General > Name of the attribute holding the primary key

Name of the attribute that uniquely identifies records. DataCater uses the primary key attribute to detect new records. Please make sure that the colum does not hold NULL values.

Authentication > HTTP Basic Authentication username

Username to use if the REST endpoint uses HTTP Basic authentication.

Authentication > HTTP Basic Authentication password

Password to use if the REST endpoint uses HTTP Basic authentication.

Authentication > Token exchange URI

If the REST endpoint is using time-based access tokens for authentication, you can here specify an URI, which is called for generating a new token when the REST endpoint returns HTTP status code 401.

Authentication > Token exchange HTTP method

HTTP method to use for requesting a new token.

Authentication > Token exchange HTTP request headers

HTTP request headers to use for requesting a new token.

Authentication > Token exchange HTTP request body

HTTP request body to use for requesting a new token. Only available if POST is used as Token exchange HTTP method.

Authentication > JSON Pointer to token

If the token endpoint does not directly return the token string but a JSON object, you may provide a JSON pointer to locate the token string in the JSON structure.

Change Data Capture > Name of the attribute holding the timestamp of the record's most recent update

Name of the attribute that holds the timestamp when the record has been updated the last time. DataCater uses the timestamp attribute to detect data changes.

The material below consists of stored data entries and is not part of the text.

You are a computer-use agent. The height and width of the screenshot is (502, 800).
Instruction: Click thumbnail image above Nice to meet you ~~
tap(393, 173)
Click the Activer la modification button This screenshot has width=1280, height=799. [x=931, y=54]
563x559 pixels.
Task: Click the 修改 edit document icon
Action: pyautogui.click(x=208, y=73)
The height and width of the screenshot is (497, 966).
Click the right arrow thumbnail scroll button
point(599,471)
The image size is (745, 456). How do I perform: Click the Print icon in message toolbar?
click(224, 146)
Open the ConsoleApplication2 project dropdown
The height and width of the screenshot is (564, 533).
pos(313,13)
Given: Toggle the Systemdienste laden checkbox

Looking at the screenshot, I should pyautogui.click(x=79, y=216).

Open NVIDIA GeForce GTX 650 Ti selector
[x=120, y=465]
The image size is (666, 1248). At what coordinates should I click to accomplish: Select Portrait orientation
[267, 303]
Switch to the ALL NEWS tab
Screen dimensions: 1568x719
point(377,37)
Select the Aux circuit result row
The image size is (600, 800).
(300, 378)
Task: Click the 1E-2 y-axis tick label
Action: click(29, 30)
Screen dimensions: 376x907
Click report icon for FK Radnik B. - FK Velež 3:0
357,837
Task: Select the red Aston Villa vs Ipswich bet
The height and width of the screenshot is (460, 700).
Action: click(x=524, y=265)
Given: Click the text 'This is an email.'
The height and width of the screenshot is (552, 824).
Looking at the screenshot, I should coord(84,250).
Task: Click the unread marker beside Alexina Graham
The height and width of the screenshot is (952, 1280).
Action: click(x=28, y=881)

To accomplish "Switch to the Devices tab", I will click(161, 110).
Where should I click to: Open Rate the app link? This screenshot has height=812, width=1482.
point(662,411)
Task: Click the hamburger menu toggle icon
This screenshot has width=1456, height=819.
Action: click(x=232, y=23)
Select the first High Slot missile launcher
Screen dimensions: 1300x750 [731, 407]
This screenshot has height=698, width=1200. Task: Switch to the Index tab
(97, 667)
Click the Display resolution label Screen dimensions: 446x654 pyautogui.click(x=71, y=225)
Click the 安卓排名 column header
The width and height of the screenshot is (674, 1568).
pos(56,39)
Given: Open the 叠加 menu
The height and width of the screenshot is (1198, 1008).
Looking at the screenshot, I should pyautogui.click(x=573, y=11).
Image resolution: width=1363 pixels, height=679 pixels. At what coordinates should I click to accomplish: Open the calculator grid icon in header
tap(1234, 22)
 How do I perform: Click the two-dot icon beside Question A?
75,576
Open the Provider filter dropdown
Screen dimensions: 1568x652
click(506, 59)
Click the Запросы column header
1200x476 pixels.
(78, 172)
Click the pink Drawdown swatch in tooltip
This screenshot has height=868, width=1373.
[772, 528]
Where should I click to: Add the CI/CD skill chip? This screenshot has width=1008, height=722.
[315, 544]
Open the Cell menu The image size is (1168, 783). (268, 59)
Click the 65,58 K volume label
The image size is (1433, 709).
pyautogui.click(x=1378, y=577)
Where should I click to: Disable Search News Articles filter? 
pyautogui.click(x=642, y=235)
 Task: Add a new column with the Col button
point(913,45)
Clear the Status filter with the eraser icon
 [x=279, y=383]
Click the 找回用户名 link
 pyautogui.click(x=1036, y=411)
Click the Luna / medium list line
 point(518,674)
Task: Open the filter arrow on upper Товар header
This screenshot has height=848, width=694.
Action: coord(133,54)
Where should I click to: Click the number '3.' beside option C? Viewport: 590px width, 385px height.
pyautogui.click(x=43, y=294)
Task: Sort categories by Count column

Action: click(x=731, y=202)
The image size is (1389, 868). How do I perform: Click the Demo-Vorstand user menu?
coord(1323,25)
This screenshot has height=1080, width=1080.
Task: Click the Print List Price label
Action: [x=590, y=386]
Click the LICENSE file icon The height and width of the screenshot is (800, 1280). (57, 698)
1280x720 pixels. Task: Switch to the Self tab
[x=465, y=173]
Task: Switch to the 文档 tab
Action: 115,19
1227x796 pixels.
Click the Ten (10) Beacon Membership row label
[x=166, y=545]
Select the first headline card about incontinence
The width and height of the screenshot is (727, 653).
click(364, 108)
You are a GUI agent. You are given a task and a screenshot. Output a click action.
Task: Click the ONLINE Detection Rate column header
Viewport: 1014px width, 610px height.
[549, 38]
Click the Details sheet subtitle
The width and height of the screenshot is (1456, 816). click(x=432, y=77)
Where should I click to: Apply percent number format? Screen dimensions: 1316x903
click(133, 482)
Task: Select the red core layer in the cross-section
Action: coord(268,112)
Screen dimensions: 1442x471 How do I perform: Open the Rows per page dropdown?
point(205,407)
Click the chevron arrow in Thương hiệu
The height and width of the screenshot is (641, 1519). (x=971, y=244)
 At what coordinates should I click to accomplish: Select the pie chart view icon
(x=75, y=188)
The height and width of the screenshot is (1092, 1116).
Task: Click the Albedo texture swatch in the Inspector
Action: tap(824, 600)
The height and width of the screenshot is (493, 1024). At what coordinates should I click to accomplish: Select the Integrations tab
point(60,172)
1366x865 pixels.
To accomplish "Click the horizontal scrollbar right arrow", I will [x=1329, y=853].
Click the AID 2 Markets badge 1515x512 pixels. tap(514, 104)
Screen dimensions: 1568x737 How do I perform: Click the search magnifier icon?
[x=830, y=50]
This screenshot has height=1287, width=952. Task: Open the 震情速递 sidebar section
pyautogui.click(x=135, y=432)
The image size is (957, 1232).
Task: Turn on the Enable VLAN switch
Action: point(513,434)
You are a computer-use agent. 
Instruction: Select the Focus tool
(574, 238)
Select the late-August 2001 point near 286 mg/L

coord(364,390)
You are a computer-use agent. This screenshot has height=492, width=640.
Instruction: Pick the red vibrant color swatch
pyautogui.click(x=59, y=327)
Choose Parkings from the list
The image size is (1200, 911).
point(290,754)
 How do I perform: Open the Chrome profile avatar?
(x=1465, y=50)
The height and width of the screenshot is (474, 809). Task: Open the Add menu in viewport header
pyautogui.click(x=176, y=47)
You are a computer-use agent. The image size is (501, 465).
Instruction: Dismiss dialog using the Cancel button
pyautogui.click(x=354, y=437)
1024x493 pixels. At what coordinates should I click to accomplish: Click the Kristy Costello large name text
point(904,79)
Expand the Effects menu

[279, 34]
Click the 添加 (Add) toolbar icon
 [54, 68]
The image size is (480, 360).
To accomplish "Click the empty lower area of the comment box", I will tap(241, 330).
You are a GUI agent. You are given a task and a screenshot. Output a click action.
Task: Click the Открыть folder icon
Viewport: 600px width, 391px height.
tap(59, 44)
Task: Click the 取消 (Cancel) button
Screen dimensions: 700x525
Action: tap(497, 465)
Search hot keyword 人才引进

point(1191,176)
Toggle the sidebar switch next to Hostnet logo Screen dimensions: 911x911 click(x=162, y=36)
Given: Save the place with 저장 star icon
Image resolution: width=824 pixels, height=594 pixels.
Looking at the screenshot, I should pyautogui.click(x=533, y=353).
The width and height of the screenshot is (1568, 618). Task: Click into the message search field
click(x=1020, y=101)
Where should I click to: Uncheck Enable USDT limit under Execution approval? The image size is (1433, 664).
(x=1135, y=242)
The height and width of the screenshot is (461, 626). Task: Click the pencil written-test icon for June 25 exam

Change Data Capture > Timestamp type

Formatted timestamp, epoch millisecond, or epoch second (default: formatted timestamp).

Change Data Capture > Format of timestamp values

The format used by the REST endpoint for timestamp values (default: yyyy-MM-DD'T'HH:mm:ss[.SSS]X). Only available when using formatted timestamp as timestamp type.

Change Data Capture > Initial timestamp offset

Timestamp value at which the connector should start syncing. Should be filled out, when making use of the ${offset.timestamp} variable in your request.

Advanced > Replace pattern in key values

Regular expression pattern in value of primary key column, which shall be replaced.

Advanced > Replace with value

Value to use for replacing pattern in value of primary key column.

Advanced > HTTP request timeout (s)

Timeout of HTTP requests, specified in seconds (default: 120).

Advanced > Treat empty strings as NULL values

Whether to automatically convert empty strings to NULL values, when extracting data (enabled by default).


Request Templating

In the configuration fields HTTP query parameters, HTTP request headers, and HTTP request body, you can make use of the Freemarker template engine to build dynamic requests, which is especially useful when using change data capture.

We provide the following variables for the templating:

  • ${offset.timestamp}: Freemarker datetime variable holding the change timestamp of the most recent record.
  • ${now}: Freemarker datetime variable holding the request time.
  • ${today}: Freemarker datetime variable holding the request time with hours, minutes, and seconds set to 0 (beginning of day).
  • ${yesterday}: Freemarker datetime variable holding the request time minus 24 hours with hours, minutes, and seconds set to 0 (beginning of day).
  • ${dayBeforeYesterday}: Freemarker datetime variable holding the request time minus 48 hours with hours, minutes, and seconds set to 0 (beginning of day).
  • ${tomorrow}: Freemarker datetime variable holding the request time plus 24 hours with hours, minutes, and seconds set to 0 (beginning of day).
  • ${dayAfterTomorrow}: Freemarker datetime variable holding the request time plus 48 hours with hours, minutes, and seconds set to 0 (beginning of day).
  • ${token}: The access token retrieved from the specified token endpoint.

Data Types

When extracting data in the JSON format from REST endpoints, DataCater performs the following mapping between JSON data types and DataCater data types.

JSON data type DataCater data type
Array String
Boolean Boolean
Number Double, Float, Int, or Long
Object String
String String